O mais elogiado, porém, foi Adolfo Pedernera, sobre quem explicamos aqui ser alguém que se notabilizara por jogar bem nos cinco postos de ataque (nas duas pontas, nas duas meias ofensivas e de centroavante) a ponto de ser o maior da história para Di Stéfano. O Globo Sportivo corroborou isso: “a saída de Salvini do gramado, contundido fortemente, e a impossibilidade de substitui-lo por outro ponteiro direito obrigou o técnico a recorrer aos bons ofícios de um centroavante. Pedernera foi o ‘homem sacrificado’, mas, inteligente jogador, deu cabo da missão com sobriedade”, tendo um “dom” que “lhe permite desempenhar-se com notável acerto em qualquer dos postos da vanguarda”.

René Pontoni, outro dos cinco presentes em todo o tri e futuro jogador da Portuguesa, havia substituído Salvini para ser o centroavante enquanto o titular Pedernera deslocara-se à ponta. Ídolo do jovem Papa Francisco e capaz de deixar os próprios Pedernera e Di Stéfano no banco da seleção, ao menos ali ele não brilhou tanto: “agiu com inteligência em algumas jogadas, mas fracassou totalmente em outras” e seria outro a não retornar. Na partida seguinte, Pedernera voltou à posição habitual de centroavante enquanto a ponta-direita teria um quarto dono: Vicente de la Mata, originalmente um meia-esquerda, foi improvisado. Ainda adolescente, ele decidira a final de 1937, também contra o Brasil, ao marcar na prorrogação os dois gols do título. Desde então, brilhava no Independiente como seu maior jogador na primeira metade do século XX, mas carecia de espaço na Albiceleste em meio à geração dourada da época.
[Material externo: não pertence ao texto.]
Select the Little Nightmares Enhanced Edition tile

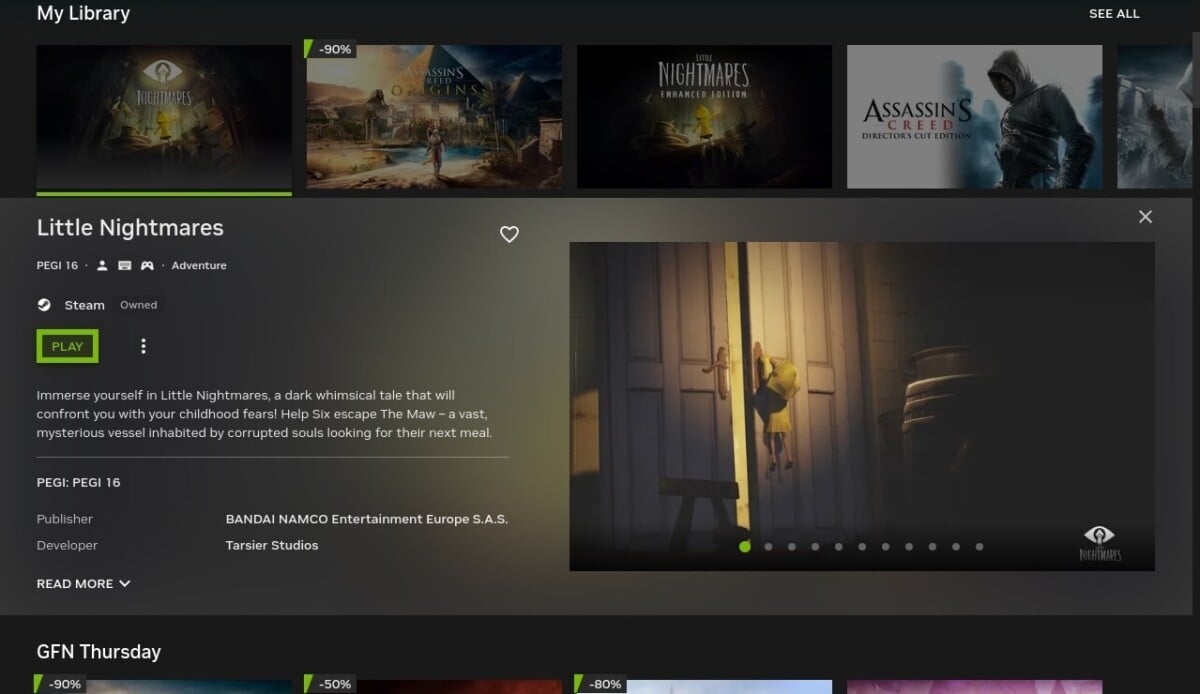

O ataque argentino, porém, era no geral muito bem avaliado pela mídia brasileira. A defesa é que nem tanto, embora se ressaltasse a segurança de Salomón e do goleiro Claudio Vacca. Curiosamente, o que se viu na peleja seguinte, contra o Uruguai, foi o inverso. Os avantes celestes foram muito individualistas e bem rechaçados pela defesa hermana, enquanto o ataque portenho igualmente não fluía bem. Ainda assim, o Jornal dos Sports elegeu Norberto Méndez foi o maior destaque do “domínio absoluto dos argentinos”, embora o Globo Sportivo ressalvasse de forma profética que “na oportunidade, o triunfo coube aos argentinos, mas os uruguaios provaram que estão recuperando o antigo poderio e não demorará o dia em que reaparecerão novamente como os líderes do continente”.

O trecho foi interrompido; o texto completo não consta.